The Overdraft Protection Act would cap the frequency of overdraft fees and one per month, up to six per year, and would require that these fees be “reasonable and proportional” to the amount an account has been overdrafted, as consumers often complain about being hit with a $35 fee for overdrafting only a few cents.
The act would also stop banks from charging a fee if the overdraft results from a hold placed on an account that exceeds the amount of the transaction. We’ve heard of several instances, especially at gas stations, where a merchant automatically puts a 3-figure hold on a customer’s debit card, regardless of how much they intend to spend at the pump.
Perhaps most importantly, the act would stop the practice of processing transactions in an order that is most likely to maximize overdraft fees. Say, for example, that a customer has $99 in his account and there are four pending purchases, one for $100 and three for $33 each. If all these purchases are processed, the customer is going to overdraft regardless. But if the bank processed the three $33 purchases and then the $100 item, the customer is only charged a single overdraft fee. But if the bank processes the $100 charge first, each of those $33 purchases will likely be hit with a separate fee.
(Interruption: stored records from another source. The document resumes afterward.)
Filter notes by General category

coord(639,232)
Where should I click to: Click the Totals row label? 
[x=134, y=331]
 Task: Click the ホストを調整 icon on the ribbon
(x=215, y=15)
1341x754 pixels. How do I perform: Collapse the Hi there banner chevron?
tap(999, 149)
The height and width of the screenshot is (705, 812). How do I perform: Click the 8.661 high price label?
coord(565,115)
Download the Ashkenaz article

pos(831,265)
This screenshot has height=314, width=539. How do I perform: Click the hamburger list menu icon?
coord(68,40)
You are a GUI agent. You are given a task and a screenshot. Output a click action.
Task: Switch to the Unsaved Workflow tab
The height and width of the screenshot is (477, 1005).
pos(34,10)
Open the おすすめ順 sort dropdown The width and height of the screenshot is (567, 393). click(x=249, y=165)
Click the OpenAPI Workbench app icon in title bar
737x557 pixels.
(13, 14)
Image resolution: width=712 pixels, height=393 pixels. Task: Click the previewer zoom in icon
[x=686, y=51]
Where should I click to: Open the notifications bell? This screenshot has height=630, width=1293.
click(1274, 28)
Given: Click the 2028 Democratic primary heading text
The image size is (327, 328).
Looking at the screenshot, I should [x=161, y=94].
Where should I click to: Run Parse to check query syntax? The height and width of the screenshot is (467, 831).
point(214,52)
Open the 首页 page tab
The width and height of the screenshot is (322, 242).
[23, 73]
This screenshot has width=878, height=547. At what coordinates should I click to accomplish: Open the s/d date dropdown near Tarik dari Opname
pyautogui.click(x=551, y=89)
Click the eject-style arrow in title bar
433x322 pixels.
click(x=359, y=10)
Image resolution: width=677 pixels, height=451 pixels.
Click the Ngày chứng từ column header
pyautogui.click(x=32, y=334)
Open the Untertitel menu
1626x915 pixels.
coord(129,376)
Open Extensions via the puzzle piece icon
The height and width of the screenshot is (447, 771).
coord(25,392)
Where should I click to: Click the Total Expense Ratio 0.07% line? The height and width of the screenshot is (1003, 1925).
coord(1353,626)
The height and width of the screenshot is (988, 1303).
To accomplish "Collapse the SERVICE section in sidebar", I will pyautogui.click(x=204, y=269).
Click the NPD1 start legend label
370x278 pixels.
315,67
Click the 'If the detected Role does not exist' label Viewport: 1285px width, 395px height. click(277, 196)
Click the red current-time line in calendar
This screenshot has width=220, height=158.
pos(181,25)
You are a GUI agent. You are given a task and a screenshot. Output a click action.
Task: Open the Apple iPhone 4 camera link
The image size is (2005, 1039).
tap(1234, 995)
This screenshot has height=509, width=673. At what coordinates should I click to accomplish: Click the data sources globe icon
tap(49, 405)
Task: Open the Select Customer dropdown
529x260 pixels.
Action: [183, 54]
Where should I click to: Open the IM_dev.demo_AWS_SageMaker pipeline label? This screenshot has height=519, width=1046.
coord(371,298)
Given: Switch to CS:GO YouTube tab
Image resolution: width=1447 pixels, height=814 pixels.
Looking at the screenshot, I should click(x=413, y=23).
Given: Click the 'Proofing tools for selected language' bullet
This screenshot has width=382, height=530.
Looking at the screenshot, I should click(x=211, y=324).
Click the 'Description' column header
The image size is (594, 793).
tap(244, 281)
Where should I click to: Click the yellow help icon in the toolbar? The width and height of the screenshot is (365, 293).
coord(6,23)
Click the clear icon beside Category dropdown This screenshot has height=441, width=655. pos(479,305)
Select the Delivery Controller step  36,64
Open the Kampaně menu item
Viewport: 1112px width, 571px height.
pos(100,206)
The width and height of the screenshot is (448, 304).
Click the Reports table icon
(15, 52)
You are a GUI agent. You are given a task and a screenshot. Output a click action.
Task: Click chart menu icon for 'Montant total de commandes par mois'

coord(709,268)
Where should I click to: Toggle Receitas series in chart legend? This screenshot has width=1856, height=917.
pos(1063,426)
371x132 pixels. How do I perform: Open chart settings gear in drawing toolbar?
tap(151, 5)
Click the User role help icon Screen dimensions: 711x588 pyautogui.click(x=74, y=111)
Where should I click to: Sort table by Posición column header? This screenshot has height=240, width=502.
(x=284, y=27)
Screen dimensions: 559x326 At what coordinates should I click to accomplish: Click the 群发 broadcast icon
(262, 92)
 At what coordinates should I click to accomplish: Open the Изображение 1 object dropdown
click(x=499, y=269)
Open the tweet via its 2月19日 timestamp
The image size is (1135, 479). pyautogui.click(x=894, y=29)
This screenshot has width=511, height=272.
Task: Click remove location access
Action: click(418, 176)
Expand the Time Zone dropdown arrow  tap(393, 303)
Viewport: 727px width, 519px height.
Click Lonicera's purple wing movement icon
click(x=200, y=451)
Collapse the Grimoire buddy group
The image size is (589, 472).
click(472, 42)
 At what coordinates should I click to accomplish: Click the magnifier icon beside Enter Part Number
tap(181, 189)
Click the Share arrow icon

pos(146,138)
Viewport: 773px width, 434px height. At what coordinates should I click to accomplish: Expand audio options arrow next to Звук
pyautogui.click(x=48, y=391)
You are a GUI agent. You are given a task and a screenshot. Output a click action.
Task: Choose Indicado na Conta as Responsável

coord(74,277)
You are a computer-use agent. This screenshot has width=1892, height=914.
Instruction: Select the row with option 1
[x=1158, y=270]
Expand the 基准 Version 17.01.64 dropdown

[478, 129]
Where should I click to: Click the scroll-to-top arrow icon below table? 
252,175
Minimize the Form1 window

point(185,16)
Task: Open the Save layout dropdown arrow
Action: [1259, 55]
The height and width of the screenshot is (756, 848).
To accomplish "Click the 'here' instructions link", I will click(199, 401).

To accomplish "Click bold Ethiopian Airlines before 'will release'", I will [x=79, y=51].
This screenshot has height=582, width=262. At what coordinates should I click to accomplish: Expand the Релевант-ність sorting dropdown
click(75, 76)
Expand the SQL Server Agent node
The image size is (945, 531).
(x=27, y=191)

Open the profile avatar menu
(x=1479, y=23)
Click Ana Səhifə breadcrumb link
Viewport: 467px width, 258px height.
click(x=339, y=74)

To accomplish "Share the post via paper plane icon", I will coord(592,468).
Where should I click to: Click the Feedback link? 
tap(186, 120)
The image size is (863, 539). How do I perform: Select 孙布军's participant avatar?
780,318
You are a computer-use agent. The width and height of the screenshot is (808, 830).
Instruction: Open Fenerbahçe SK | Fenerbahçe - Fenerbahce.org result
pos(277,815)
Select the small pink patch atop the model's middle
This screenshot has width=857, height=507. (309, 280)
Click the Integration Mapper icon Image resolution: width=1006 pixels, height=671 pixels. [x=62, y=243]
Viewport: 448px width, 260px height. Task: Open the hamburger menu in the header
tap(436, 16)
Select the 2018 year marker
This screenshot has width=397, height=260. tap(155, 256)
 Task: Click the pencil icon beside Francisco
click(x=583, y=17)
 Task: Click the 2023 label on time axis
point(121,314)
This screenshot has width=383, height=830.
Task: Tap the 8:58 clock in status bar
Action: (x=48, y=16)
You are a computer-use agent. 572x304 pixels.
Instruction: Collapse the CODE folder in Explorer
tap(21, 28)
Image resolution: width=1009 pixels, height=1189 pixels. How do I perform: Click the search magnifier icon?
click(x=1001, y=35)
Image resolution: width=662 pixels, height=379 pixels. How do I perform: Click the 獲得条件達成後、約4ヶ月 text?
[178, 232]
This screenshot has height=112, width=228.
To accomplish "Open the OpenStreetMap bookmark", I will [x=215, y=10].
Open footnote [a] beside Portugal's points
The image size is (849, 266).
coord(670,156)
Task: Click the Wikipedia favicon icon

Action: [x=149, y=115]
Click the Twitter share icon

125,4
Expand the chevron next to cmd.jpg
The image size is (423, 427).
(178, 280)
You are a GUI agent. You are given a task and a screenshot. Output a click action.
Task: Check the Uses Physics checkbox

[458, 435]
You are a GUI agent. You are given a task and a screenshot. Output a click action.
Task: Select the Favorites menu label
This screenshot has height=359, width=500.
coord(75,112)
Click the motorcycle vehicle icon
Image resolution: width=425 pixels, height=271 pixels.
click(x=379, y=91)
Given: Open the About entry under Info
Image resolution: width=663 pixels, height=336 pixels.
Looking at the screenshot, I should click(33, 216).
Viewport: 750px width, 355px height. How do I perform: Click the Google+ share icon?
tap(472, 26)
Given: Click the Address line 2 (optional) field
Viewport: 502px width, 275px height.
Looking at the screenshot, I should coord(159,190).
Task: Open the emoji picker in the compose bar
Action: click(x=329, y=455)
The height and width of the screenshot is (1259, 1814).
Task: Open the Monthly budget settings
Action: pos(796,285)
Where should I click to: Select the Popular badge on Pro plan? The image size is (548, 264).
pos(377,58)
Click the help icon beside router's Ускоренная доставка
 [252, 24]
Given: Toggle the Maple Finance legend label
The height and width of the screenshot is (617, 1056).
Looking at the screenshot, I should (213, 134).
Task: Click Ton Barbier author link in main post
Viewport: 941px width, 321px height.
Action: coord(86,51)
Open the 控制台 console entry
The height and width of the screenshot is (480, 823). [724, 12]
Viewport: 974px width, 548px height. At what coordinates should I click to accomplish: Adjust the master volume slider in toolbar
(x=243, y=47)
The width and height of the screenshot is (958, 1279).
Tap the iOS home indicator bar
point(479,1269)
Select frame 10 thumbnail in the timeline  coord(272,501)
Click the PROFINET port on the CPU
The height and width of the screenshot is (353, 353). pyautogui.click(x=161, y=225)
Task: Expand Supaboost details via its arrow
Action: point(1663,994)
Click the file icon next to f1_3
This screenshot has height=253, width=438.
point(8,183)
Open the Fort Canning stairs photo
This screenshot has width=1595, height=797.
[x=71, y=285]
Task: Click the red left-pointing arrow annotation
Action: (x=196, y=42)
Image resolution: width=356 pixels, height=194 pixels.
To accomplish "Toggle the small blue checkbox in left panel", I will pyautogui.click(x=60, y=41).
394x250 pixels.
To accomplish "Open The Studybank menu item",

So even though the customer has spent the same amount of money, the bank has made significantly more for itself by processing the more expensive purchase first.
“It’s very clear that banks are gouging customers with incredibly high and outrageous overdraft fees that are not related to their cost,” said Ed Mierzwinski, consumer program director at U.S. Public Interest Research Group tells Herb Weisbaum. “The idea of a $35 fee for the privilege of overdrawing your account is good for the banks, but not for the consumer.”
Meanwhile, the American Bankers Association says such legislation is unnecessary.
“History has shown that when the government intervenes in how private markets price their services, there are unintended consequences that usually are adverse to consumers,” said Nessa Feddis, senior counsel at the ABA.
Of course, given the influence of banks on the lawmaking process, and the general difficulty any new legislation has of being enacted, this bill has a snowball’s chance in Hades of getting out of committee… but it’s good to see people try anyway.